> [What needs to be done]
From the entries below, output the line with "Instruction: Navigate to PR breadcrumb link" and each following line up to and including the line with "You are a computer-use agent. The height", exactly as written.

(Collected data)
*****

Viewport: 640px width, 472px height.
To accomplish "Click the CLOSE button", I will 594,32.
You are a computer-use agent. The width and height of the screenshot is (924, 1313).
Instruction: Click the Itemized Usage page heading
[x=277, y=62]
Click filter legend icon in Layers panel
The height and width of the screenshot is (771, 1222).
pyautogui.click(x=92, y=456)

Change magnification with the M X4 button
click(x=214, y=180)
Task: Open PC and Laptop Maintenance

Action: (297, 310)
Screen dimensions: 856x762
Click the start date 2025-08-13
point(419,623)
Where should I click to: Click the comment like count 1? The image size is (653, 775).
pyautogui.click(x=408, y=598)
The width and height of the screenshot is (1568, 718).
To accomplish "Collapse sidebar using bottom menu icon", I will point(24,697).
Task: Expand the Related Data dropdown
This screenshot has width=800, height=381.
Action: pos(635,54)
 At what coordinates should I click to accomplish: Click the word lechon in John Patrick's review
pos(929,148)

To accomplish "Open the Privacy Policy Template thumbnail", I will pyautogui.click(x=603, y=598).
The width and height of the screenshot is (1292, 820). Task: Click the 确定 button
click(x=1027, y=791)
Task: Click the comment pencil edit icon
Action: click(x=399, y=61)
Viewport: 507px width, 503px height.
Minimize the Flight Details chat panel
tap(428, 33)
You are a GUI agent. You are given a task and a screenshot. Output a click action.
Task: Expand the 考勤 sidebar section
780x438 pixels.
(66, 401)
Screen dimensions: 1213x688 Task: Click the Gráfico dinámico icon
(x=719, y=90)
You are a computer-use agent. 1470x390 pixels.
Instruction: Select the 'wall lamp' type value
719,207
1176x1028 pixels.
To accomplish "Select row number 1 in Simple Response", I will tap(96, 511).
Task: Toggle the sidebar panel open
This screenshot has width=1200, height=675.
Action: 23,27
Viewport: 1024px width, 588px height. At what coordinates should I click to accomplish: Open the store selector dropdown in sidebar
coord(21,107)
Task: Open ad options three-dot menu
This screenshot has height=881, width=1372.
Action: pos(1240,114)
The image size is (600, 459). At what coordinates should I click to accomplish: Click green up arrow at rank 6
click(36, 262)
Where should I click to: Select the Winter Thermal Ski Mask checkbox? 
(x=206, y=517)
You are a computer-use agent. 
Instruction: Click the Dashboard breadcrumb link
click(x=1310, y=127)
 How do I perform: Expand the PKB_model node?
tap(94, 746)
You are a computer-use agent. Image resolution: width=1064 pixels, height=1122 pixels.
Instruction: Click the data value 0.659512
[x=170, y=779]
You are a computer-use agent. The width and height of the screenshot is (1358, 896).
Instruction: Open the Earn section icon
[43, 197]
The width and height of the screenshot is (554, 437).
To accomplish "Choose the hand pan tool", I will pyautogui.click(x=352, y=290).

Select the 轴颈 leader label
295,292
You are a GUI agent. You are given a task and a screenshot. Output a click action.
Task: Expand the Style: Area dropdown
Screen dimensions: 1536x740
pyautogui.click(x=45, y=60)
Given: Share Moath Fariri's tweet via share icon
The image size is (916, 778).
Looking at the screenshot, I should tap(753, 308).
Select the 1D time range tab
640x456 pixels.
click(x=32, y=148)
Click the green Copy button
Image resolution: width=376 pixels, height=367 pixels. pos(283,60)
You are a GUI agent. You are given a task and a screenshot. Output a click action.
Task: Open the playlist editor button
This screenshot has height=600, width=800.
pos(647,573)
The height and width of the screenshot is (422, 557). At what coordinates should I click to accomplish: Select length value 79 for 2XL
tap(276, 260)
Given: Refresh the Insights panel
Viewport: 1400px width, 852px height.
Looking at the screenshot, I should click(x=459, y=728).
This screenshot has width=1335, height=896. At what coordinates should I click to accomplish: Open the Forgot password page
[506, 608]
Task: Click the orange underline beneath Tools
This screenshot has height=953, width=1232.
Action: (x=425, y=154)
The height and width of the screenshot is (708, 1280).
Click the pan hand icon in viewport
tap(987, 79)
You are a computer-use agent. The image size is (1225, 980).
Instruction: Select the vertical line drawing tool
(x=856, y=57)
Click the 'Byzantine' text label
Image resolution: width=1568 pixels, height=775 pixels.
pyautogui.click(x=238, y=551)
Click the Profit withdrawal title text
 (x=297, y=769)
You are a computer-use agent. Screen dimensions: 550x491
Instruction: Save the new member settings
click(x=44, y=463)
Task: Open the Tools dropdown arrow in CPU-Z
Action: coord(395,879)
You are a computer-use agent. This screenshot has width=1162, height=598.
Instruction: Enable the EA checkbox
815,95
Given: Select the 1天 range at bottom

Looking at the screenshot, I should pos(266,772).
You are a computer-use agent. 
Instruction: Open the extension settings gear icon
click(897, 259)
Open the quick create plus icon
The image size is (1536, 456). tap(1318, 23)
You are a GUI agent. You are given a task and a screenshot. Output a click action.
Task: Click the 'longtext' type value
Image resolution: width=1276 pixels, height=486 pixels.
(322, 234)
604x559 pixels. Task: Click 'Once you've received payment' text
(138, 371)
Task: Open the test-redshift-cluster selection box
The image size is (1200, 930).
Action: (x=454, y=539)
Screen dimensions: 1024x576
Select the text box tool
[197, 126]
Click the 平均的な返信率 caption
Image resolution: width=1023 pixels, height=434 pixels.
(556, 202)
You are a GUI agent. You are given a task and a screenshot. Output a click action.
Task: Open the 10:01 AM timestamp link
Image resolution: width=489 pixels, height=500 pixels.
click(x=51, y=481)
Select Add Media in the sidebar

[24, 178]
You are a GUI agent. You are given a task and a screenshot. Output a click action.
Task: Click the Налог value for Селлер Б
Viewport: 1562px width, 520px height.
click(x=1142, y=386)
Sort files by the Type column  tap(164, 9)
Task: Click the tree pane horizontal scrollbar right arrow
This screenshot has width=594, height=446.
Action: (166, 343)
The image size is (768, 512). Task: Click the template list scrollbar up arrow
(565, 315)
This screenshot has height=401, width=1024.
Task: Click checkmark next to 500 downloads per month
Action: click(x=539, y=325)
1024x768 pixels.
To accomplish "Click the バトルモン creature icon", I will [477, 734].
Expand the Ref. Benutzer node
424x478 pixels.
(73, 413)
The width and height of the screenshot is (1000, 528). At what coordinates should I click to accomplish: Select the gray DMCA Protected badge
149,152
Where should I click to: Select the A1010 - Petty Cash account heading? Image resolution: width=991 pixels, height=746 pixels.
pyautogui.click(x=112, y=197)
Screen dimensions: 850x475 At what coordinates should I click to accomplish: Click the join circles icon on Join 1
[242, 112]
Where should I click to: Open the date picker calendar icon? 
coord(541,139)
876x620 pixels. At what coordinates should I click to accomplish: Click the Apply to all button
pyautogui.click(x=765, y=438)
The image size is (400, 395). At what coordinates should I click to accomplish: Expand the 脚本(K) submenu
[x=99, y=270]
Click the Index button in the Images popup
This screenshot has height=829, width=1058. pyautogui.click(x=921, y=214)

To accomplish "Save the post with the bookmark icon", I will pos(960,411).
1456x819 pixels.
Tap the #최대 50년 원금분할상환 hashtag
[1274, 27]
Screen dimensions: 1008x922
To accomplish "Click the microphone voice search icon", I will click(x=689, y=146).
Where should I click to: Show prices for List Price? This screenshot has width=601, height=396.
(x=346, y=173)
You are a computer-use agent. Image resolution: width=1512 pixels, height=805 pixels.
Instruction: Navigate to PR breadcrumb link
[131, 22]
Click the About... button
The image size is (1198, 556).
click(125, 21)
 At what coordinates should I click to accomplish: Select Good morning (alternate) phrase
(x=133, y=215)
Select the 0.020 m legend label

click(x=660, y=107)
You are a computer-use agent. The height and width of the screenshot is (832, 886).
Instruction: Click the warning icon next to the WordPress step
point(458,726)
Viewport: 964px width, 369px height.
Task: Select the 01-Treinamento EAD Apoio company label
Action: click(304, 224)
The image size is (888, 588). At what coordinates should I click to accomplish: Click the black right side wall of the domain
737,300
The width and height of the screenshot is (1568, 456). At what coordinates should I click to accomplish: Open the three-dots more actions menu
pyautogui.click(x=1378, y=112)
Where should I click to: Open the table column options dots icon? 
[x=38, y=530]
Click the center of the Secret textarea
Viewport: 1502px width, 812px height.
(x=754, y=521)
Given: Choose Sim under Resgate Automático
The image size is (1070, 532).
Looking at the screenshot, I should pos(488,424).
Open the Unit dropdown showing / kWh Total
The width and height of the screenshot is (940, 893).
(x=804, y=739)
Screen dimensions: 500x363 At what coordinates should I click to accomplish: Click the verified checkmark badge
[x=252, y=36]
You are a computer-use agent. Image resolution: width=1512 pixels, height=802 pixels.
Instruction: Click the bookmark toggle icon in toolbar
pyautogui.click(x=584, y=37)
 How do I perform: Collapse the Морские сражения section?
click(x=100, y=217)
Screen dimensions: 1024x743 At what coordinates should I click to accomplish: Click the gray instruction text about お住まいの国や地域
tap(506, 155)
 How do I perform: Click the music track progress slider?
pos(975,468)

*****

> [Task solution]
Instruction: Navigate to PR breadcrumb link
[131, 22]
Click the About... button
The image size is (1198, 556).
click(125, 21)
 At what coordinates should I click to accomplish: Select Good morning (alternate) phrase
(x=133, y=215)
Select the 0.020 m legend label

click(x=660, y=107)
You are a computer-use agent. The height and width of the screenshot is (832, 886).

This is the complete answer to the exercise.